30,000 boat refugees reach Europe in a day



What would European governments do if in a single day 20,000 or 30,000 migrants cross the Mediterranean Sea and reach European shores? As things stand, this is likely to happen sooner than later and European governments will be able to do little about it.



The following day, there will be emergency meetings everywhere. Navies and coastguards will start taking a more active role tackling the seemingly unexpected development. Yet, soon they will realise that due to budget cuts there are not enough vessels and seamen to patrol the Mediterranean Sea.  And if a Navy vessel reaches any of the dinghies or ‘fishing’ boats peppering the Mediterranean Sea, what can be done about it?  Repatriate the migrants? But to which country, as the people crowding the boats come from a multitude of nationalities and most likely they disposed of their identity documents upon jumping on-board. There is also the issue that EU countries are signatories of the UN refugee conventions and protocols and UNHCR data shows that over 80% of the people attempting to reach Europe 'are fleeing violence or persecusion in their homelands.' 

An emergency EU committee will be established -its recommendations to follow a few months later. The recommendations will be heavily debated and an agreement on an action plan will not be immediately forthcoming.  The debate could also degenerate into a far-right versus far-left circus igniting passions, but little else. Meanwhile, the multi-million business of the illegal transport of migrants to Europe will continue flourishing.  Inevitably, some fundamentalist terrorists will take advantage of the trend and perhaps indoctrinate a few people whilst waiting for processing at a refugee camp –a random jihadi blog post we recently examined curiously discussed a conflict between Europe and Islam at the same time as migration to Europe by boat!

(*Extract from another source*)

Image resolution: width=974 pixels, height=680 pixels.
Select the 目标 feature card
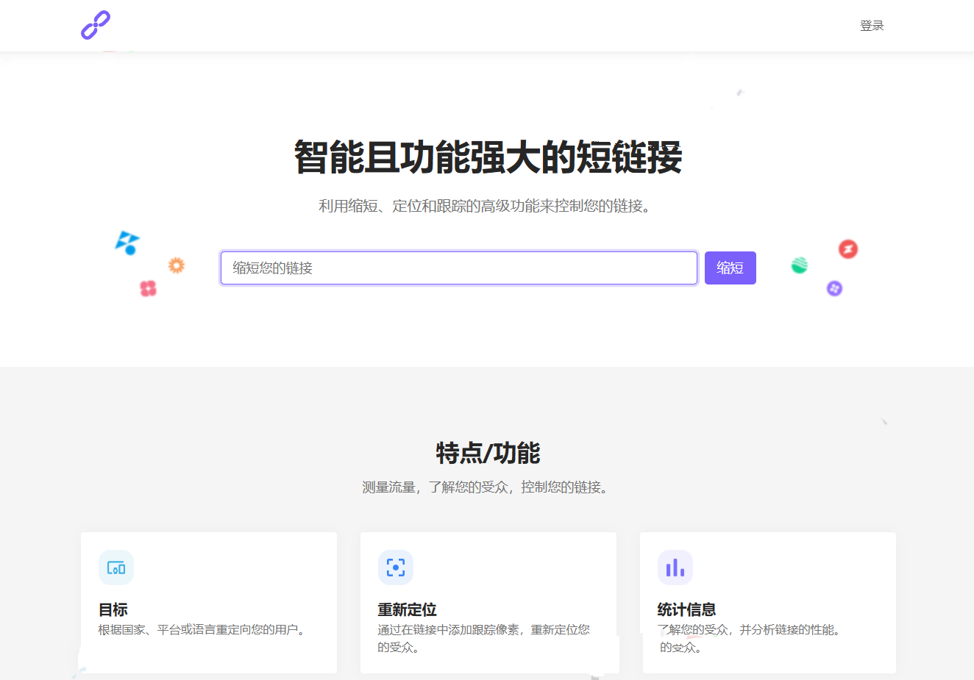point(208,603)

Some might say that 20,000 or 30,000 migrants reaching European shores in a single day is an alarmist thought, but not really. Like flash mobs, this can be orchestrated via cellular phones and social media, particularly when there are profits to be made by any of the adverse private forces involved in human trafficking and smuggling. There is already the precedent of the over 800 migrants storming the Morocco-Spanish border back in March 2014 and attempting to climb the fence separating Africa from the Spanish enclave of Melilla (see video).

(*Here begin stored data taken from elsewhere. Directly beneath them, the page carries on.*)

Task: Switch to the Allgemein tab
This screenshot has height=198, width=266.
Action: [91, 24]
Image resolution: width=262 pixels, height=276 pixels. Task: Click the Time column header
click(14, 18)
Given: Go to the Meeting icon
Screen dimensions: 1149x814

This is approximately the same number of people currently camping in Calais, France, and hoping to reach the United Kingdom one day. Indeed, once inside continental Europe the migrants arriving by boat from North Africa can easily move across the countries signatories of Schengen Agreement. The UK is not a signatory of the Agreement.

Over three years ago, we published the post ‘The fear of mass migration from Libya (and North Africa) into Europe.’ It is a this point in 2011 when we thought that this was a problem getting out of hand and something needed to be done by the EU promptly. Fast forward to 2013, during the first six months UNHCR estimated that some 8,400 migrants and asylum seekers landed on the coasts of Italy and Malta alone; the figure is substantially higher for 2014. Accelerating the trend, the exodus of thousands of Syrians continues unabated; a refugee crisis compounded by the rise of the Islamic State of Iraq and the Levant (ISIS). There is also the new wave of people escaping Ukraine and ‘democratic’ Egypt, Iraq, and Libya, and so on. 

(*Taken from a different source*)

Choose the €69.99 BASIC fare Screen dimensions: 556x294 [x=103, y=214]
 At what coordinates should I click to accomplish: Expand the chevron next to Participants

The coverage of the issue by the news media has been uneven, as stories have largely focused on the humanitarian dimension of the problem. Hundreds of people drowning yearly while attempting to reach Europe is indeed a humanitarian catastrophe. UNHCR estimates that, as of May 13,at least 170 have died in 2014. Besides the humanitarian debate, however, we need to pay greater attention to the real problem:  a migration crisis that needs to be carefully managed and monitored and for which we need novel resources and solutions.

In the absence of any breakthrough since we first highlighted the problem in 2011, we adventure to propose that one solution involves the EU outsourcing the patrolling of the Mediterranean Sea in the search for migrants to the maritime security industry. We first proposed this idea in 2012, when we pondered ‘how much will change in the near future now that Syria is next on the list and Egypt’s Spring is heading to an ambiguous Autumn’ (read the post please), Yes, the same type of private military and security personnel providing maritime security in piracy hotspots. However, an operation of this size can only be done by a consortium of Private Military and/or Security Companies and via an umbrella contract of LOGCAP’s magnitude.  But then again, we need to wait for the crisis to explode on our face before we can move to brainstorm properly real-world solutions. So we will wait for the time when 30,000 or so migrants reach European shores in a single day and the death roll escalates commensurably before continuing this discussion.